Bien que prometteuse, cette initiative ne se poursuit pas sans difficultés. Les femmes membres des mutuelles sont confrontées au manque de ressources financières, à la faiblesse des infrastructures sanitaires locales et parfois à la méfiance des communautés vis-à-vis des mutuelles qui ne comprennent pas encore leur mode de fonctionnement.
Malgré ces défis, l’engagement de ces femmes ne faiblit pas. Elles participent activement aux réunions et campagnes de sensibilisation pour faire connaître et grandir les mutuelles.
« Au-delà, la santé des femmes, un enjeu de démocratie »
L’accès aux soins de santé n’est pas seulement une question médicale. La santé est avant tout un droit fondamental. La constitution congolaise reconnaît le droit à la santé comme un droit fondamental et garantit à chaque citoyen la protection de sa santé. Ce principe est également consacré par des engagements internationaux auxquels le pays est partie prenante, notamment la Déclaration universelle des droits de l’homme (DUDH), la charte africaine des droits de l’homme et des peuples, ainsi que le Pacte international relatif aux droits économiques, sociaux et culturels.
Aussi, l’accès à la santé est une question politique et sociale. La santé est un enjeu important des Objectifs de développement durable (ODD), avec l’ODD 3, qui vise à permettre à tous de vivre en bonne santé et promouvoir le bien-être de tous à tout âge ». Garantir le droit à la santé c’est donc respecter les droits humains et assurer la justice sociale aux populations.
Les femmes sont à plusieurs niveaux utilisatrices du système de santé, que ce soit pour les consultations prénatales, les accouchements, la vaccination des enfants ou encore la gestion des maladies chroniques dans les familles. De ce fait, elles sont considérablement victimes des défaillances du système sanitaire. Il est donc crucial qu’elles soient intégrées dans les espaces de décision et dans les mécanismes de suivi et évaluation des politiques de santé.

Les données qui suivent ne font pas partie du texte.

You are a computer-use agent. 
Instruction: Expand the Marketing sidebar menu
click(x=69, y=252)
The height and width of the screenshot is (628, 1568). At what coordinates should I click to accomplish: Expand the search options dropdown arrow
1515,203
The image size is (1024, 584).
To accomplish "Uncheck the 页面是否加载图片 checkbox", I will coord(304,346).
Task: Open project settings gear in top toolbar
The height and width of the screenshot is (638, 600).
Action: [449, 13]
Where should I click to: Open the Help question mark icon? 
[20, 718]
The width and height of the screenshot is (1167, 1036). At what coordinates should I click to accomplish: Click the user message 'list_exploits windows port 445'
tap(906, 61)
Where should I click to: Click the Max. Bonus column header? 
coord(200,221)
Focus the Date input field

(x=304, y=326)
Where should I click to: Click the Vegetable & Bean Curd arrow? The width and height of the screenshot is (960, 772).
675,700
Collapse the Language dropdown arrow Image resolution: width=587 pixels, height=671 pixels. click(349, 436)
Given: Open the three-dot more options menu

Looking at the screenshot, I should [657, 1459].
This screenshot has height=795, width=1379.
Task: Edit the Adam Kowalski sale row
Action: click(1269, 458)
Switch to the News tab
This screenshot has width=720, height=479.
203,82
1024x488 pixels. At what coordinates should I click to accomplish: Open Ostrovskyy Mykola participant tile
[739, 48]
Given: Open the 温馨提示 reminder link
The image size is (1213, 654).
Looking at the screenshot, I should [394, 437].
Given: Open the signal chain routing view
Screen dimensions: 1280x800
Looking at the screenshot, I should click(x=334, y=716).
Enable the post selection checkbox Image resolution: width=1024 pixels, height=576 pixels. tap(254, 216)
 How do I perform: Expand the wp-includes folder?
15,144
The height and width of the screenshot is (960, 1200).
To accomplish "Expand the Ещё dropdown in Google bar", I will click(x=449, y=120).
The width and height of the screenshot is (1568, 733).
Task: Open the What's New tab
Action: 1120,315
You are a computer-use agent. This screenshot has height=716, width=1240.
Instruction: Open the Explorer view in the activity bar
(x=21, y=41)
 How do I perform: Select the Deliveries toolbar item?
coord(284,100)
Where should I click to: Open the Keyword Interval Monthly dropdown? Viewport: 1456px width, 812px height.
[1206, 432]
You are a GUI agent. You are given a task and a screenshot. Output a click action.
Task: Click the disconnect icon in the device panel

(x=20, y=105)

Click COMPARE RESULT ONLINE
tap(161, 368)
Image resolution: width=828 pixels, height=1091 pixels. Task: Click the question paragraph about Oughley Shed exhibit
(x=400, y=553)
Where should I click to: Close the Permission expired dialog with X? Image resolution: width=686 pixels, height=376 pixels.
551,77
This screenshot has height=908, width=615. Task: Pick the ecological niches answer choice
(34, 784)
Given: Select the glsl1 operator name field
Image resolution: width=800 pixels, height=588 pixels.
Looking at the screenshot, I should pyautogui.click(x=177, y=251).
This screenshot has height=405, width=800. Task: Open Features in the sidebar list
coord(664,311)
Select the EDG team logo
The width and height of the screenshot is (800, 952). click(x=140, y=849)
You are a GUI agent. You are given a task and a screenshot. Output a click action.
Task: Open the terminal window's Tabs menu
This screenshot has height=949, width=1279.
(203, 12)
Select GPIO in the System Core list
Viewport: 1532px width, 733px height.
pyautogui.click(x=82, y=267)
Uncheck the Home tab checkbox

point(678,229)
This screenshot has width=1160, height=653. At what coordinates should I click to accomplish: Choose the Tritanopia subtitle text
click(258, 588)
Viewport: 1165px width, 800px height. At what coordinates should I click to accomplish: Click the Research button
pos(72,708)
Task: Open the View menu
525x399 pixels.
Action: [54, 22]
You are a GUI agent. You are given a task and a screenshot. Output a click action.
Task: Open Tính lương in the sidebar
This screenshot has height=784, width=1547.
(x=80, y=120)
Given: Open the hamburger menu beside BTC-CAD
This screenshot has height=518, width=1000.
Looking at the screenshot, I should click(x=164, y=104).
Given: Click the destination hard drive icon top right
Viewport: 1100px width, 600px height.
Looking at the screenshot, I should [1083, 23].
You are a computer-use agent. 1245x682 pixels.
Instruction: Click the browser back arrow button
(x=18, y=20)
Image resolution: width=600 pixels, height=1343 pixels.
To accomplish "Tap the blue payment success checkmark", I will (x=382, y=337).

Partant ce postulat, le projet Mama Télama incarne bien l’idée de « démocratie substantive » car il part de la réalité et du vécu des citoyennes et citoyens, renforce leur capacité à agir collectivement, à participer aux décisions qui les concerne, à faire entendre leur voix et à participer à l’amélioration de leur condition de vie. Il s’agit ici concrètement à renforcer le pouvoir d’agir des femmes et les amener à prendre part à la définition des politiques locales qui répondent à leurs besoins fondamentaux.Enfin, L’initiative Mama Télama s’inscrit bien dans l’ODD 5, qui vise à « parvenir à l’égalité des sexes et autonomiser toutes les femmes et les filles » car, elle favorise par sa démarche la participation active de femmes comme actrice de développement locale. Mama Téléma incarne ainsi dans sa vision un modèle alternatif de démocratie féministe locale basé sur la co-construction.
« Une vision à long terme »

Au-delà de ces mutuelles de santé communautaire, l’Association Kaani Assistance compte construire dans les villages un réseau d’entraide de femmes leaders formées et accompagnées pour devenir des interlocutrices auprès des pouvoirs publics. L’ambition est que ces femmes arrivent à intégrer des comités de gestions des centres de santé, à contribuer activement à la définition des politiques de santé communautaire et à l’élaboration des plans locaux de développement.
Cette initiative prévoit également d’introduire des mécanismes innovants de contrôle citoyen, tels que les baromètres citoyens, les enquêtes communautaires, les diagnostics participatifs, afin de permettre aux populations et en particulier aux femmes, d’évaluer les performances du système de santé local et de faire remonter les alertes ou les dysfonctionnements.
« L’avenir se construit avec les femmes »
Mama Télama n’est pas un simple programme de santé communautaire : c’est un mouvement. Un mouvement de femmes qui refusent de rester simples spectatrices, qui décident d’élever la voix, de faire respecter leurs droits, pour améliorer leur milieu de vie et bâtir un avenir digne pour elles-mêmes et leur communauté.